Health-Related Quality of Life of Luspatercept Versus Epoetin Alfa in Red Blood Cell Transfusion-Dependent Lower-Risk Myelodysplastic Syndromes: Results from the Final Datacut of the Phase 3 COMMANDS Study

Introduction: Treatment goals in lower-risk myelodysplastic syndromes (LR-MDS) include reduction of red blood cell (RBC) transfusion burden, improvement of cytopenias, and maintenance of, or improvement in, health-related quality of life (HRQoL). COMMANDS (NCT03682536) is a global, randomized, phase 3 study comparing the efficacy and safety of luspatercept vs epoetin alfa for the treatment of anemia due to LR-MDS, defined by the Revised International Prognostic Scoring System, in erythropoiesis-stimulating agent-naive patients requiring regular RBC transfusions. The study met its primary endpoint of RBC transfusion independence for at least 12 weeks with a concurrent mean hemoglobin increase of at least 1.5 g/dL. This analysis aimed to investigate the impact of luspatercept on HRQoL using the final COMMANDS datacut (September 22, 2023).
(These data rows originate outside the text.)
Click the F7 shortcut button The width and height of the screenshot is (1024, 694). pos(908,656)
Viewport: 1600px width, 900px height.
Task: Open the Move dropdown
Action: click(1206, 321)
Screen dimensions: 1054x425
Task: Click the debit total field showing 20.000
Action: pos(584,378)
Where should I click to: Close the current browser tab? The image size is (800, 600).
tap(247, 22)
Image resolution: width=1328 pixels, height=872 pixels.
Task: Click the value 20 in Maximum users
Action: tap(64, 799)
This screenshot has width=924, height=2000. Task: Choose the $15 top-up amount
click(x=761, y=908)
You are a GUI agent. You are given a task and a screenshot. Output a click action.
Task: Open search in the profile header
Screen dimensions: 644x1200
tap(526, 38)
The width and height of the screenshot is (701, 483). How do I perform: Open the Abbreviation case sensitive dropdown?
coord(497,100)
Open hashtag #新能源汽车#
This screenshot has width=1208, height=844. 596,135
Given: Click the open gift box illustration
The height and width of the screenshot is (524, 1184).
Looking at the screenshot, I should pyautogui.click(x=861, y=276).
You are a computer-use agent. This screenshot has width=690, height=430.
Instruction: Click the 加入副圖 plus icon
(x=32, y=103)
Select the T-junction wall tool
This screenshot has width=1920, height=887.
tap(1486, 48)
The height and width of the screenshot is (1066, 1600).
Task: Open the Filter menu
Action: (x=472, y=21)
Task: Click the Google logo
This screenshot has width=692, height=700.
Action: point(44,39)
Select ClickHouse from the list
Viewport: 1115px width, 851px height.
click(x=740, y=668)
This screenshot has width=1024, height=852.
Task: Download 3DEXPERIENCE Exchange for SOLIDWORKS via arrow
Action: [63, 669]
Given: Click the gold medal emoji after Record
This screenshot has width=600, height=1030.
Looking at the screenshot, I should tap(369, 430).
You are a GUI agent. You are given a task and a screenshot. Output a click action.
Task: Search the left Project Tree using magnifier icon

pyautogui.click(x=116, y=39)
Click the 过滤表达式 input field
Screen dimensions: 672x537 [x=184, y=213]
Methods: Patients were randomized to receive luspatercept Q3W or epoetin alfa (QW). The European Organization for Research and Treatment of Cancer Quality-of-Life Questionnaire – Core 30 (EORTC QLQ-C30) (15 domains) and the Functional Assessment of Cancer Therapy–Anemia (FACT-An) (9 subscales and 1 total score) were administered on Day 1 prior to the first dose (baseline). The EORTC QLQ-C30 was subsequently administered Q6W, while the FACT-An was administered weekly for the first 3 weeks and Q3W thereafter. Time to confirmed improvement and time to confirmed deterioration from baseline by a clinically important difference (CID) threshold prespecified for each HRQoL domain, or RBC transfusion through Day 1 of Week 49 were analyzed using a stratified Cox proportional hazards regression. Time to confirmed improvement (or deterioration) were defined as time from randomization to onset of confirmed improvement (or deterioration) through Week 49. The event for confirmed improvement was defined as an improvement from baseline in a given HRQoL domain meeting or exceeding the CID threshold followed by at least one subsequent improvement ≥42 days after the onset of improvement, without experiencing treatment discontinuation or RBC transfusions thereafter up to Week 49. For confirmed deterioration or RBC transfusion, the event was defined as either the onset of a confirmed deterioration (i.e., a deterioration from baseline ≥CID following by a subsequent one ≥42 days later), treatment discontinuation due to treatment toxicity, or an RBC transfusion, whichever occurred first. Analyses were conducted on the respective HRQoL-evaluable populations, including patients who had a baseline and at least one post-baseline assessment, and were at risk of improvement/deterioration at baseline (i.e., excluding patients with a baseline score too good to have any further improvement or too poor to have any further deterioration based on the prespecified CID thresholds).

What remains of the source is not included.